§ Problem to solve:
Nothing but the lines from the one with "Image resolution: width=923" through the final line of the entries below should be written out, each exactly as given.

Collection entries:
*** Block opens ***

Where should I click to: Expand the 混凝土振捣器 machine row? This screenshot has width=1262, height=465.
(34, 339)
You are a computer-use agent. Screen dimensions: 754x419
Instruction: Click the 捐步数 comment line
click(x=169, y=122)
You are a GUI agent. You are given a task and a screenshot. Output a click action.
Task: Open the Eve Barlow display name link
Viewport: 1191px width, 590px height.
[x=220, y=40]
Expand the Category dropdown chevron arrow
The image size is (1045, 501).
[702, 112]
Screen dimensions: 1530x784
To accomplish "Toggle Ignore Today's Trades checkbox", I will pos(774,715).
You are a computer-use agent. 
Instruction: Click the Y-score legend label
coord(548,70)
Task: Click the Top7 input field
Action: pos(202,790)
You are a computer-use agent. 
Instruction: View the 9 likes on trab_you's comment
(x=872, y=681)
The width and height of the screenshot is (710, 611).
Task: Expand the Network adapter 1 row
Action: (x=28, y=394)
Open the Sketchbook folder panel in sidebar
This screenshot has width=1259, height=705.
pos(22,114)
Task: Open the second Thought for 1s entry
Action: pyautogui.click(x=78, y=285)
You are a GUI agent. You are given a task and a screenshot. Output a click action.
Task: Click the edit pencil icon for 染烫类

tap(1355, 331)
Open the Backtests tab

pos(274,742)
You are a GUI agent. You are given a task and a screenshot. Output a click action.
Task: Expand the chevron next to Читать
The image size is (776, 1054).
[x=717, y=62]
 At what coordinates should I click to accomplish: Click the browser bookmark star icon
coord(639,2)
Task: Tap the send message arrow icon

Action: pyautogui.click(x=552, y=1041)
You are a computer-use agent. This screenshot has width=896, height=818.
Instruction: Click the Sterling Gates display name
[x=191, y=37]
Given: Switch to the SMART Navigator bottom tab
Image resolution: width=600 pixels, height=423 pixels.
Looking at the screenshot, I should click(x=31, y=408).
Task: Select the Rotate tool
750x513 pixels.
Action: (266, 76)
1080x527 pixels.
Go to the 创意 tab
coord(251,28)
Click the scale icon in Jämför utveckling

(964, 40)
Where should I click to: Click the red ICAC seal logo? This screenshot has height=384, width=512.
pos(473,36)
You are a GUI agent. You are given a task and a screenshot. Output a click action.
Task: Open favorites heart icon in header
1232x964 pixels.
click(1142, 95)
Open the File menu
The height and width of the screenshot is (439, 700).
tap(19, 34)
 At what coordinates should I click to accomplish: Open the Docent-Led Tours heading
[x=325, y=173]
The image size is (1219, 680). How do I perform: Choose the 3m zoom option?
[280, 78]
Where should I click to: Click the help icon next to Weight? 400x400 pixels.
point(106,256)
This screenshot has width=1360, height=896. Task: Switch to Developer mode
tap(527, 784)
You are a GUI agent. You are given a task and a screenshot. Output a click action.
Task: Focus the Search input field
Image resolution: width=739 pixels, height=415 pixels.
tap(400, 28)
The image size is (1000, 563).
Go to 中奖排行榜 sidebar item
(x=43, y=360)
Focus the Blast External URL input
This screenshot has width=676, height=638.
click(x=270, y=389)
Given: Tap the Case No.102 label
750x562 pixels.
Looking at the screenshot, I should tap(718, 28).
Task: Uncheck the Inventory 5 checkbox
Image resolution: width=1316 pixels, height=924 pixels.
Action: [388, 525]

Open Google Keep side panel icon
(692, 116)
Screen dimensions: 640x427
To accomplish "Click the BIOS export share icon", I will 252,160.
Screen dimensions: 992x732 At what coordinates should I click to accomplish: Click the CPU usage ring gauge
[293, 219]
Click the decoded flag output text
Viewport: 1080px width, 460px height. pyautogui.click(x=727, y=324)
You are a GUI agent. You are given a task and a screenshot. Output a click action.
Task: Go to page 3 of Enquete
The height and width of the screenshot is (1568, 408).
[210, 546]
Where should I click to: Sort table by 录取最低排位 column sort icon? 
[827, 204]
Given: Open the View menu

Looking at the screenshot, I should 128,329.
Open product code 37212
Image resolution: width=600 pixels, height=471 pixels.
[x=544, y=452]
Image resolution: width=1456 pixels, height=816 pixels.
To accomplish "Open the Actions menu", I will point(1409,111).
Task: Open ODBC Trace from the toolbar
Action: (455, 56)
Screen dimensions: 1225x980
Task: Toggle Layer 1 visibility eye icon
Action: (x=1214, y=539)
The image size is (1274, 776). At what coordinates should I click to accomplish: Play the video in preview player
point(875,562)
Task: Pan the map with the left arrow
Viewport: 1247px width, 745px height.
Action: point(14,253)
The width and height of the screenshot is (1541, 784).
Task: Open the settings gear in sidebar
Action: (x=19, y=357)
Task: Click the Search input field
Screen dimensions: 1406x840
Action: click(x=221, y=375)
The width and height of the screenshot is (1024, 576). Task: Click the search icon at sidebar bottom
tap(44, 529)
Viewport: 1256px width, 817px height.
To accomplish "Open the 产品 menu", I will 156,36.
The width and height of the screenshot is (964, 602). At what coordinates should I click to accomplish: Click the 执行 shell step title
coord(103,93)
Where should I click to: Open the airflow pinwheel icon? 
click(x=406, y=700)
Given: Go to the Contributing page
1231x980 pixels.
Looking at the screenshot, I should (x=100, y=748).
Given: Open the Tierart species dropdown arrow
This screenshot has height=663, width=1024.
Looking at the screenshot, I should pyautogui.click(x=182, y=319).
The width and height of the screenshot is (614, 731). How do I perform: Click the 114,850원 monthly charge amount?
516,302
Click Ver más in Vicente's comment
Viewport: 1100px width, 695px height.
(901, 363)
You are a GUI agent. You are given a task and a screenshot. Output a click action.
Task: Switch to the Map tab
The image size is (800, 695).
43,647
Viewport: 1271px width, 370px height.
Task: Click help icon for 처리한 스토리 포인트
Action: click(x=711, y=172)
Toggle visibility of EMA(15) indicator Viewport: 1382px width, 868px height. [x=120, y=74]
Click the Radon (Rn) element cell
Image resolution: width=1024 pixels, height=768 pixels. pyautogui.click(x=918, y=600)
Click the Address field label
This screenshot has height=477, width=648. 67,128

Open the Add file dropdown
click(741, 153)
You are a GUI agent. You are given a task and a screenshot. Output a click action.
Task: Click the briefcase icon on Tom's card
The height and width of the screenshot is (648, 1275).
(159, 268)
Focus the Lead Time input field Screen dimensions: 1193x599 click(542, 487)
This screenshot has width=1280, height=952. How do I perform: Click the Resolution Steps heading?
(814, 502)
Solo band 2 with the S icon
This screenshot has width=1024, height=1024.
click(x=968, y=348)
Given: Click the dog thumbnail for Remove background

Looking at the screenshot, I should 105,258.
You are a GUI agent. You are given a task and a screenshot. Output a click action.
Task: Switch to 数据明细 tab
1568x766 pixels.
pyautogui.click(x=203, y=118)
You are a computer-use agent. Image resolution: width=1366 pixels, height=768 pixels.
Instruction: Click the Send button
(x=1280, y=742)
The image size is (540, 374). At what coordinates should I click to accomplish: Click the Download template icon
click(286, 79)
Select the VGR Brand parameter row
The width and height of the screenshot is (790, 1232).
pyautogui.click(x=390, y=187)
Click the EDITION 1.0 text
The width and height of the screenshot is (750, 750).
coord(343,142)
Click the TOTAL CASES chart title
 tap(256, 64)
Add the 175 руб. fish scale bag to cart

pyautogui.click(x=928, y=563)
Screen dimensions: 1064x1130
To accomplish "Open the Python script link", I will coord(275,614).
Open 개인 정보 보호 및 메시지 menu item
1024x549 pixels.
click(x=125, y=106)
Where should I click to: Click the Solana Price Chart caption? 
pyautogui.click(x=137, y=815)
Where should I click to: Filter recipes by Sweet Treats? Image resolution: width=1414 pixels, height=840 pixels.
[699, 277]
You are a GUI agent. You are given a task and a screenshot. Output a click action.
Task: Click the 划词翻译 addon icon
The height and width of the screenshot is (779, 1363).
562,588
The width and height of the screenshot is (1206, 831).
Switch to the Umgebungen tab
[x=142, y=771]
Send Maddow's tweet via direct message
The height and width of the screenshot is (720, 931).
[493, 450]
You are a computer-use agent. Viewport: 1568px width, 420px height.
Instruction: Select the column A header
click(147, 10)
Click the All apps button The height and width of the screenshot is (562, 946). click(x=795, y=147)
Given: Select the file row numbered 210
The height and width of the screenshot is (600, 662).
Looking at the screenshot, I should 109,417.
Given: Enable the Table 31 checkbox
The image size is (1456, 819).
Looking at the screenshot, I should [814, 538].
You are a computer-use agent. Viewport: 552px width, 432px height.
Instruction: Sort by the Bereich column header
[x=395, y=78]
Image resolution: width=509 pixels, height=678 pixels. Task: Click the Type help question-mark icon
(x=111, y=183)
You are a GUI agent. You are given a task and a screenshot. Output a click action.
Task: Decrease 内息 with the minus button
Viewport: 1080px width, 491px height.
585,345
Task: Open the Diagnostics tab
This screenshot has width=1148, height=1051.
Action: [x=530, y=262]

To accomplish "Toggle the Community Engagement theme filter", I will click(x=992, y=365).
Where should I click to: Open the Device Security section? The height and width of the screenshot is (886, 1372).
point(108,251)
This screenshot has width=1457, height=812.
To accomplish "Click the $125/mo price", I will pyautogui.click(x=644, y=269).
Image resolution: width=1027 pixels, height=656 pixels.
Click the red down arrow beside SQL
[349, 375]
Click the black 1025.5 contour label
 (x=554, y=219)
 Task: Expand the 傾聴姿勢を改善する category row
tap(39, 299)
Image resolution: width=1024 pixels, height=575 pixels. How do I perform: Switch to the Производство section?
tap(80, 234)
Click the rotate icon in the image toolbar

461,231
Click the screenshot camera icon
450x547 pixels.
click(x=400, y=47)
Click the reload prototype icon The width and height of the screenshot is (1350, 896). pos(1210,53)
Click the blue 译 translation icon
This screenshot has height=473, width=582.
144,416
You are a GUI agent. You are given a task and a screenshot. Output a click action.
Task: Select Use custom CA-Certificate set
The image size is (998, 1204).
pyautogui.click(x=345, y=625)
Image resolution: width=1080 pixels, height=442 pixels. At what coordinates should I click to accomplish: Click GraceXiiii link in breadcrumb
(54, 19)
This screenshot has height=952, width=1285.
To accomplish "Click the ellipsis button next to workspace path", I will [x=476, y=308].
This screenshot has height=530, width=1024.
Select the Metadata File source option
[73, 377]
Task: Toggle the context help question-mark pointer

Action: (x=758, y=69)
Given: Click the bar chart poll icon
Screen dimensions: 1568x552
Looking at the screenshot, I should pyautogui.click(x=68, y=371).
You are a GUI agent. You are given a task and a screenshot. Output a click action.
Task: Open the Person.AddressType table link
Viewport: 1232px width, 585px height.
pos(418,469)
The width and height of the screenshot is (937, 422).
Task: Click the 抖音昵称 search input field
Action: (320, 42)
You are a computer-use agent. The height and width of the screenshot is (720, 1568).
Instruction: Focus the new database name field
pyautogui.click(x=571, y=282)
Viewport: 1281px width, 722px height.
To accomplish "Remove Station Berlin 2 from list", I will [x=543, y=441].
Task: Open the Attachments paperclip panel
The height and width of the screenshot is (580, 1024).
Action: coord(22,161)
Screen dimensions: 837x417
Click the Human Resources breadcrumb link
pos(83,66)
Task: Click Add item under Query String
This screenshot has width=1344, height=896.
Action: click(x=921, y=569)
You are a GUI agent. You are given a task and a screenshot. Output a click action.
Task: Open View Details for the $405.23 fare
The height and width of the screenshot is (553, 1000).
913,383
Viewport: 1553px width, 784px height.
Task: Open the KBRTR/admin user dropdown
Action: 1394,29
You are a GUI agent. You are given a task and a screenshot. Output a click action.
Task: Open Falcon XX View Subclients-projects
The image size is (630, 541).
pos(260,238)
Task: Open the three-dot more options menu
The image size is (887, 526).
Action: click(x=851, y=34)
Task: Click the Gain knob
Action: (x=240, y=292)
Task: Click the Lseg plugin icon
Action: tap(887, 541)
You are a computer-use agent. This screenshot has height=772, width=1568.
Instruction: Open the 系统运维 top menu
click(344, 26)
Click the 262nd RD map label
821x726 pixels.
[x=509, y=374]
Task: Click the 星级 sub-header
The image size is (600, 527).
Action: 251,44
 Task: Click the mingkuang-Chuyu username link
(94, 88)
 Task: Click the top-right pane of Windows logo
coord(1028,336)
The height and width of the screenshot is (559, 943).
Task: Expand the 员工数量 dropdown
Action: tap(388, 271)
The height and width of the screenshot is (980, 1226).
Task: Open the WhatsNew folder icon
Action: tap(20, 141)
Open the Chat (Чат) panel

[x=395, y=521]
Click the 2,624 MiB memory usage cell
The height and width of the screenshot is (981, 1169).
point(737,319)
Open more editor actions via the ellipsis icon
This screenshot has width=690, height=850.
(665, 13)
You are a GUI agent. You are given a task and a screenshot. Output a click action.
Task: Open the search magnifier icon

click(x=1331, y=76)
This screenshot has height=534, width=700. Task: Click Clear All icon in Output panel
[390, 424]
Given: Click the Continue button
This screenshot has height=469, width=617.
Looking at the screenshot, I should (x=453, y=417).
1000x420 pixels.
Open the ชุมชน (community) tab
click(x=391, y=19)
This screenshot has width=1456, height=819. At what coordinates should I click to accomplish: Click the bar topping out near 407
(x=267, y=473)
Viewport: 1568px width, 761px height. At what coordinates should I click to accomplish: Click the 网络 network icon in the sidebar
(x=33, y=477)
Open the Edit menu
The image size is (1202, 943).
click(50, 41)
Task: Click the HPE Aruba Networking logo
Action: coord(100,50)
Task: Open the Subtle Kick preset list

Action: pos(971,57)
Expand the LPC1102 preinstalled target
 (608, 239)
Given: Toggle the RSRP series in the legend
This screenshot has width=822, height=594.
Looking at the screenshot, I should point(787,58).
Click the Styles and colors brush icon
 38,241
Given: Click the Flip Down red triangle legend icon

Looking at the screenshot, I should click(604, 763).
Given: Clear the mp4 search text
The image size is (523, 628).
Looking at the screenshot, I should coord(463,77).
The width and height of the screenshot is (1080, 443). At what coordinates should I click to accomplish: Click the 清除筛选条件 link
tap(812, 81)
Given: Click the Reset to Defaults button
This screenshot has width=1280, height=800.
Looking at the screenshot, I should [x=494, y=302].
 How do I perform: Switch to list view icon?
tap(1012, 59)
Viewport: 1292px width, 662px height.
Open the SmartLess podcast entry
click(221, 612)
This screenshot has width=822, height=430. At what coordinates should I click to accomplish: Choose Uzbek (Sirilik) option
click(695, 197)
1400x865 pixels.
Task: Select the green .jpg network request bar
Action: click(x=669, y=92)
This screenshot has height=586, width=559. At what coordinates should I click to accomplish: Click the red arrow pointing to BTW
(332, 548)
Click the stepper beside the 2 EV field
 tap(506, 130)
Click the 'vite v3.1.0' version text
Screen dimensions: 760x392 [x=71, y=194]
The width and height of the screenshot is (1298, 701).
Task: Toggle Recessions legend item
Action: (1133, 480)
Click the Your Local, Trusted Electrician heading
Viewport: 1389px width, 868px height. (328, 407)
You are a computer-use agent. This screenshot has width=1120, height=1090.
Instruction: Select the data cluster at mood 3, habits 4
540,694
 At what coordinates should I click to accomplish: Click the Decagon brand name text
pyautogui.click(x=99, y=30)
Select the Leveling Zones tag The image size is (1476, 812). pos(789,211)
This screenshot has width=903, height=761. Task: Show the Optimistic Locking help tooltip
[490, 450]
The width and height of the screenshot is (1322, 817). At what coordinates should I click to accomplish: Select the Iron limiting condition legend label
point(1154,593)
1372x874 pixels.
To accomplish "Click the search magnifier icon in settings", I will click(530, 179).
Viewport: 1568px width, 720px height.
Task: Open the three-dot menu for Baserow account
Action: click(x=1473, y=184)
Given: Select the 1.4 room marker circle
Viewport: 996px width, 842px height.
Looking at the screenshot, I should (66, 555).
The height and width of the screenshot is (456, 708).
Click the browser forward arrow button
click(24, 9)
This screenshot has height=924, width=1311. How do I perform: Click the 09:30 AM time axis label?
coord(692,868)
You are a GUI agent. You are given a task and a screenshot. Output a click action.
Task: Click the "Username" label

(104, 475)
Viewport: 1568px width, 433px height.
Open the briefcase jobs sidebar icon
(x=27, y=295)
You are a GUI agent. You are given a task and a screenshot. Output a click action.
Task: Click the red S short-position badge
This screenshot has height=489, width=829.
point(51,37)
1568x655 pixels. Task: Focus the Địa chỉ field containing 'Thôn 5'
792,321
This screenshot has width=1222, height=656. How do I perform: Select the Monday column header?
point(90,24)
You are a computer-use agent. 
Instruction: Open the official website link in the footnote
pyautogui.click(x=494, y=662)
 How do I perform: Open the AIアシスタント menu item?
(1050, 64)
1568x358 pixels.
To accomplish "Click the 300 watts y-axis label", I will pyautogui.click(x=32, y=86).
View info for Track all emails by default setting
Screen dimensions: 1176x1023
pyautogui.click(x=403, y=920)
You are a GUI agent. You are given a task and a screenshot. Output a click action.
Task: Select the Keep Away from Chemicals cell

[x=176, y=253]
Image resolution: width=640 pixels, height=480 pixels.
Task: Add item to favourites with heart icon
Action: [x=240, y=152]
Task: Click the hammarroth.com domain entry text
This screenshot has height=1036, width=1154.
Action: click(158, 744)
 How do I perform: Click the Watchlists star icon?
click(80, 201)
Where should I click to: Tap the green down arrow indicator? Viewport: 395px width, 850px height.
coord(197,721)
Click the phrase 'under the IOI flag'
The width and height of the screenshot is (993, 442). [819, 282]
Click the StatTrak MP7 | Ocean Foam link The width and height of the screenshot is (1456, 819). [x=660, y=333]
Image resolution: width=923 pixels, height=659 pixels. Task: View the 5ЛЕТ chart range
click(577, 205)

*** Block closes ***

§ Exercise output:
Image resolution: width=923 pixels, height=659 pixels. Task: View the 5ЛЕТ chart range
click(577, 205)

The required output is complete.